Il est des révolutions silencieuses en droit de la famille. Celle opérée par la loi n°2016-1547 du 18 novembre 2016 appartient à cette catégorie : discrète dans sa naissance décisive dans ses effets. Le législateur a voulu réinventer le divorce par consentement mutuel, non plus comme une procédure judiciaire lourde, longue et couteuse, mais comme un acte d’autonomie des époux.
Ce divorce « sans juge » pour reprendre l’expression consacrée repose sur une idée simple : si deux personnes ont été capables de se marier, elles peuvent tout autant se divorcer, l’objectif étant de faciliter la procédure de divorce.
Le divorce par consentement mutuel par acte sous signature privée contresigné par avocats et déposé au rang des minutes d’une notaire (pour le nom complet) permet de redonner aux parties et à leurs conseils un rôle crucial.

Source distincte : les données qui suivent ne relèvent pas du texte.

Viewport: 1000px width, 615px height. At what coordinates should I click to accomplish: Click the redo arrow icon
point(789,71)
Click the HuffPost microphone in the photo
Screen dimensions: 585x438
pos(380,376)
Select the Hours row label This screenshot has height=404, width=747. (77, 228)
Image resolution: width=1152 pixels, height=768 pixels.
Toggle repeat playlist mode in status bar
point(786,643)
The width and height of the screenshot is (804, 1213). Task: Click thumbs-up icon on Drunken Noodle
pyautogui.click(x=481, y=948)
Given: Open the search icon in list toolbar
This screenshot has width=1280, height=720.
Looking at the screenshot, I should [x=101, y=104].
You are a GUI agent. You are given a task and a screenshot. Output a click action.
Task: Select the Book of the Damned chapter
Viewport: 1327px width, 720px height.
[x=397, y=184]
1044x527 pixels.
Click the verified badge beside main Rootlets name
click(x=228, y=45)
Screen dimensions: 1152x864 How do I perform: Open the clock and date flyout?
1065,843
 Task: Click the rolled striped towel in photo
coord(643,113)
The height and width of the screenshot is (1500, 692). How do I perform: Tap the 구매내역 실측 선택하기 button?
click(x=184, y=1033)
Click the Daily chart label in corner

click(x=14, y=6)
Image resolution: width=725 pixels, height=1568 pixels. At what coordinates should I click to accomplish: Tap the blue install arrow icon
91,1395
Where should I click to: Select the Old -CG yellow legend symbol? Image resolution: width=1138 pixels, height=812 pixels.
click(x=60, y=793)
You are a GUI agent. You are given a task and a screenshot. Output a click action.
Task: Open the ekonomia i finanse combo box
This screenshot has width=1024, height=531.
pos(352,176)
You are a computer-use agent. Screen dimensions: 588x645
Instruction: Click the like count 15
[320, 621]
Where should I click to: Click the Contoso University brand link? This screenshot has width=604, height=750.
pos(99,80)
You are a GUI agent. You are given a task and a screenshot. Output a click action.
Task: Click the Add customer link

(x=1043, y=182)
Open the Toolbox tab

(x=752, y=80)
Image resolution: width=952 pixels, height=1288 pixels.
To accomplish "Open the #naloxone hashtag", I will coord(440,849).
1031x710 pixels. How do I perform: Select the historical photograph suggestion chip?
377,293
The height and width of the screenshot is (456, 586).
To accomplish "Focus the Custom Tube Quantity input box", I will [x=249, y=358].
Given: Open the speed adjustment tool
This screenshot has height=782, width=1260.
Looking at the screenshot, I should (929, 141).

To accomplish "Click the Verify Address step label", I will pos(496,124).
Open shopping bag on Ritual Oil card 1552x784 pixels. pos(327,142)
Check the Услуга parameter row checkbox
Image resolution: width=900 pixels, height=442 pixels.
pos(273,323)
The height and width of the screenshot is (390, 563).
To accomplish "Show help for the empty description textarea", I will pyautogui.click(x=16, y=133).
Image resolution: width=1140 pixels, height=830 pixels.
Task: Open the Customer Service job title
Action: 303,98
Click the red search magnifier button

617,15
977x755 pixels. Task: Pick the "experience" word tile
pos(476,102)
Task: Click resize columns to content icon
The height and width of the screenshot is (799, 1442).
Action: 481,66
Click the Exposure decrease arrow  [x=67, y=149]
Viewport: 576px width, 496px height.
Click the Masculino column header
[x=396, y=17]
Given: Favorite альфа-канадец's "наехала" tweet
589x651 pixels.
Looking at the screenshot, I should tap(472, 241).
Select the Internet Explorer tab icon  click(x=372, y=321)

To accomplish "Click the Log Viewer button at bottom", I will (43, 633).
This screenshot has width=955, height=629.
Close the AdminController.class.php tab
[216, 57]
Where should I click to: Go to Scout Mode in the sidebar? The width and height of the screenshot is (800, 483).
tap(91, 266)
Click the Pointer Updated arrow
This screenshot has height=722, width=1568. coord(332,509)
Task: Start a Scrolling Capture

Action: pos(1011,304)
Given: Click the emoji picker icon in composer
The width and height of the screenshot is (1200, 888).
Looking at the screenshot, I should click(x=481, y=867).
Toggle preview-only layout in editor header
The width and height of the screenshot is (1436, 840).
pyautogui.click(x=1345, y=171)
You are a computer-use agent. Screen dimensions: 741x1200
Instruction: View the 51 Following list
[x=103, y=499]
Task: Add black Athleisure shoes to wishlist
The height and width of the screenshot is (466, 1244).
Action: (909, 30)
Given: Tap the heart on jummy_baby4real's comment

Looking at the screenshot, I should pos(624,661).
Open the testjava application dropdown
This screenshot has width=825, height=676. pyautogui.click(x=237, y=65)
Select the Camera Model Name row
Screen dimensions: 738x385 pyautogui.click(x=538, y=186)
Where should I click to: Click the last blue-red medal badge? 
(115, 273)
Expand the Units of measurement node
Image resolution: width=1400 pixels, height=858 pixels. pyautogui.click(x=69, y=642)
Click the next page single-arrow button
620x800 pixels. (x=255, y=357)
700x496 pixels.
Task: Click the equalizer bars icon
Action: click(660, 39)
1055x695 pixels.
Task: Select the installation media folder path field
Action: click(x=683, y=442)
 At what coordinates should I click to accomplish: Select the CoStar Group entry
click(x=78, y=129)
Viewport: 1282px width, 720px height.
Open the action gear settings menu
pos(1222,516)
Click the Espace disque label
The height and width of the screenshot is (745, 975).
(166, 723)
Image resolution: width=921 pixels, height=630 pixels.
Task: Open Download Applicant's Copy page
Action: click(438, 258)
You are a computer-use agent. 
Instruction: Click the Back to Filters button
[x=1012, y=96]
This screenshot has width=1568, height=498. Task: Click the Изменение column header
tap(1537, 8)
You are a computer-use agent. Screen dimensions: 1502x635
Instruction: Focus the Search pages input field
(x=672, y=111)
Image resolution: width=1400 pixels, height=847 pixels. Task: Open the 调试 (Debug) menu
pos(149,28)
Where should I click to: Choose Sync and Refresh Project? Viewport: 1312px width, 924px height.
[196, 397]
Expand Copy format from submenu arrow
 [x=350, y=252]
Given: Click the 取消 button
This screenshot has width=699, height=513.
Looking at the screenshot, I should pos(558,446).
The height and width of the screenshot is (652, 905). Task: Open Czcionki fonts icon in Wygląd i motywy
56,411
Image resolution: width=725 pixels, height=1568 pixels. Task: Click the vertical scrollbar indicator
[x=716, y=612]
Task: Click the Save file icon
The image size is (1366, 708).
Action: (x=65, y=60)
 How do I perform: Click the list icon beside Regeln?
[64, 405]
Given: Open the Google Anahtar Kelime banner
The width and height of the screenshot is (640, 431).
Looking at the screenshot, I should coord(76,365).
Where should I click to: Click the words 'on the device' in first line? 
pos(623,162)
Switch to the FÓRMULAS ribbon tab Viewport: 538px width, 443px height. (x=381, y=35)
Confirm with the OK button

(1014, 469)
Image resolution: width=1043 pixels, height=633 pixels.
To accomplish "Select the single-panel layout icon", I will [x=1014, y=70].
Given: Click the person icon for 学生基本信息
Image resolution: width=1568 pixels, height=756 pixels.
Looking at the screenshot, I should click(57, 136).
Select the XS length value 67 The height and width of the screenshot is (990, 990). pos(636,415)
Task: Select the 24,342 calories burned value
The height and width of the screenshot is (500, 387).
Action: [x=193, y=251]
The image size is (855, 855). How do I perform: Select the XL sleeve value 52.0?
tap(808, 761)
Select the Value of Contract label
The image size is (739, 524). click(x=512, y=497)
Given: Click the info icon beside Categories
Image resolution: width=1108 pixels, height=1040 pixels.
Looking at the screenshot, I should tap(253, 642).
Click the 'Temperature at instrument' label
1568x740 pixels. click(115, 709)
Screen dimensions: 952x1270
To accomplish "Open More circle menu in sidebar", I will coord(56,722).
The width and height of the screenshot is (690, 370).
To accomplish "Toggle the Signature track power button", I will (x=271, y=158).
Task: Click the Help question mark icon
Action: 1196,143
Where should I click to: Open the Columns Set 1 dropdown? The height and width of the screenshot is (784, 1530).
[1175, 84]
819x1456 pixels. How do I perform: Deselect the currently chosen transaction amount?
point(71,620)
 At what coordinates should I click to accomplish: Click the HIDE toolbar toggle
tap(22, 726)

La disparition du juge ne signifie en aucun cas la disparition du contrôle puisque les époux sont obligatoirement assistés chacun de leur avocat. Ils doivent s’accorder sur une convention où sont actés leur accord total sur la rupture et sur ses conséquences. Le double contreseing des avocats confère à l’acte toute sa force juridique, puis, le dépôt chez le notaire assure date certaine et caractère exécutoire.
Le divorce par consentement mutuel n’est plus seulement un mode de rupture, il est devenu un exercice de responsabilité partagée.